Friday, August 18, 2023

"Leaked Yandex Code Breaks Open the Creepy Black Box of Online Advertising"

I'll use Yandex to find something that Google has relegated to page 50 or 100 which, of course, they no longer show you.

So it seemed natural to mentally substitute "Google" for each occurrence of "Yandex" and then multiply the yuck factor by 20 to account for the GOOG's much greater reach and far more sophisticated technology. And then multiply by another order of magnitude to account for the company getting rid of the "Don't be evil" motto in 2015.  Yikes!

From Wired, August 18:

As the international tech giant moves toward Russian ownership, the leak raises concerns about the volume of data it has on its users.

If you live in Russia, there’s no avoiding Yandex. The tech giant—often referred to as “Russia’s Google”—is part of daily life for millions of people. It dominates online search, ride-hailing, and music streaming, while its maps, payment, email, and scores of other services are popular. But as with all tech giants, there’s a downside of Yandex being everywhere: It can gobble up huge amounts of data.

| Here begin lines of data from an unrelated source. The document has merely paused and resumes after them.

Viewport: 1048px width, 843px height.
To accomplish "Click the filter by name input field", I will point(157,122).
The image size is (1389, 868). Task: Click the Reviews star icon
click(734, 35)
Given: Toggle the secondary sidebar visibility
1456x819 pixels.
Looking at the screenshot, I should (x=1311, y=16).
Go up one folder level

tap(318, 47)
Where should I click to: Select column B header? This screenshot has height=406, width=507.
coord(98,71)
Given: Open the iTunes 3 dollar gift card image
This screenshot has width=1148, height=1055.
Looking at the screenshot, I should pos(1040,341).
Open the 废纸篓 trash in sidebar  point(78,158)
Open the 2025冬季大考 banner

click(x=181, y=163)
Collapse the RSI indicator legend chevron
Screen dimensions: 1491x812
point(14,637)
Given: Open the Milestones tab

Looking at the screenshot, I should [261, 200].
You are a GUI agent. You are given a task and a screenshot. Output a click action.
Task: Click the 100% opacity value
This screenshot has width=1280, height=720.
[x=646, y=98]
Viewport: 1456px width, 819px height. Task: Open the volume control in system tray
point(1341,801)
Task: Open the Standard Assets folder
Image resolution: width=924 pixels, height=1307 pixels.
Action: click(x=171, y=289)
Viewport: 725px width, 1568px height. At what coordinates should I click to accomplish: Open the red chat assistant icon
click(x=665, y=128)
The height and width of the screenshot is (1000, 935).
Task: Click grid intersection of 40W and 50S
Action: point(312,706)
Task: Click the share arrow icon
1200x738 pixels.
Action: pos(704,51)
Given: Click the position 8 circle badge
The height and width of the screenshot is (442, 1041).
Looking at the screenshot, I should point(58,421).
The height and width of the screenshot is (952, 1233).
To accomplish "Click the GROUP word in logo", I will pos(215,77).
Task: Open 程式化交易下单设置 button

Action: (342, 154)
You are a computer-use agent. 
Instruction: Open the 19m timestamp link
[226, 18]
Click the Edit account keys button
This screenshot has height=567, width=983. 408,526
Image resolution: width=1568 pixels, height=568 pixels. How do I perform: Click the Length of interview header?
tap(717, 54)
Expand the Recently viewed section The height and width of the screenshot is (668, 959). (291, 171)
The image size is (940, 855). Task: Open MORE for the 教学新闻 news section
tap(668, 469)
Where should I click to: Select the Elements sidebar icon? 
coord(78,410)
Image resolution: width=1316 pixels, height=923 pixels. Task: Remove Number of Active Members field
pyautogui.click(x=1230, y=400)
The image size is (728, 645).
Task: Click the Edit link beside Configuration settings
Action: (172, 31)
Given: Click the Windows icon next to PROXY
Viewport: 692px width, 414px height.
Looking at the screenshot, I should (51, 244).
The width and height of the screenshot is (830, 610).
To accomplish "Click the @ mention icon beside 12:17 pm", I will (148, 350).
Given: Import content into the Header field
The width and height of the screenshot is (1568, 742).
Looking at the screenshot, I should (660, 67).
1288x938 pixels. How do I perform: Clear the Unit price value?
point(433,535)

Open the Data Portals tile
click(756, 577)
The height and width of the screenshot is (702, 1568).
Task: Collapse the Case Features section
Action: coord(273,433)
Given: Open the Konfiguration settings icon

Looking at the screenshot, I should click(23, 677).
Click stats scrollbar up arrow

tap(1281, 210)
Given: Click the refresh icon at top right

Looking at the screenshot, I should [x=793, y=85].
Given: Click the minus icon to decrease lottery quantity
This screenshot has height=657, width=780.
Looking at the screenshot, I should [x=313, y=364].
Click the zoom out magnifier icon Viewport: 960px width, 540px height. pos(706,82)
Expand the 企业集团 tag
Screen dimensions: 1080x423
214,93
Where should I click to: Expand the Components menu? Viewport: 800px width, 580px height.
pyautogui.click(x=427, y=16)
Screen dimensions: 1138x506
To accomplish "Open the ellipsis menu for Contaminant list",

In January, Yandex suffered the unthinkable. It became the latest in a short list of high-profile firms to have its source code leaked. An anonymous user of the hacking site BreachForums publicly shared a downloadable 45-gigabyte cache of Yandex’s code. The trove, which is said to have come from a disgruntled employee, doesn’t include any user data but provides an unparalleled view into the operation of its apps and services. Yandex’s search engine, maps, AI voice assistant, taxi service, email app, and cloud services were all laid bare.

The leak also included code from two of Yandex’s key systems: its web analytics service, which captures details about how people browse, and its powerful behavioral analytics tool, which helps run its ad service that makes millions of dollars. This kind of advertising system underpins much of the modern web’s economy, with Google, Facebook, and thousands of advertisers relying on similar technologies. But the systems are largely black holes.

Now, an in-depth analysis of the source code belonging to these two services, by Kaileigh McCrea, a privacy engineer at cybersecurity firm Confiant, is shedding light on how the systems work. Yandex’s technologies collect huge volumes of data about people, and this can be used to reveal their interests when it is “matched and analyzed” with all of the information the company holds, Confiant’s findings say.

McCrea says the Yandex code shows how the company creates household profiles for people who live together and predicts people's specific interests. From a privacy perspective, she says, what she found is “deeply unsettling.” “There are a lot of creepy layers to this onion,” she says. The findings also reveal that Yandex has one technology in place to share some limited information with Rostelecom, the Russian-government-backed telecoms company.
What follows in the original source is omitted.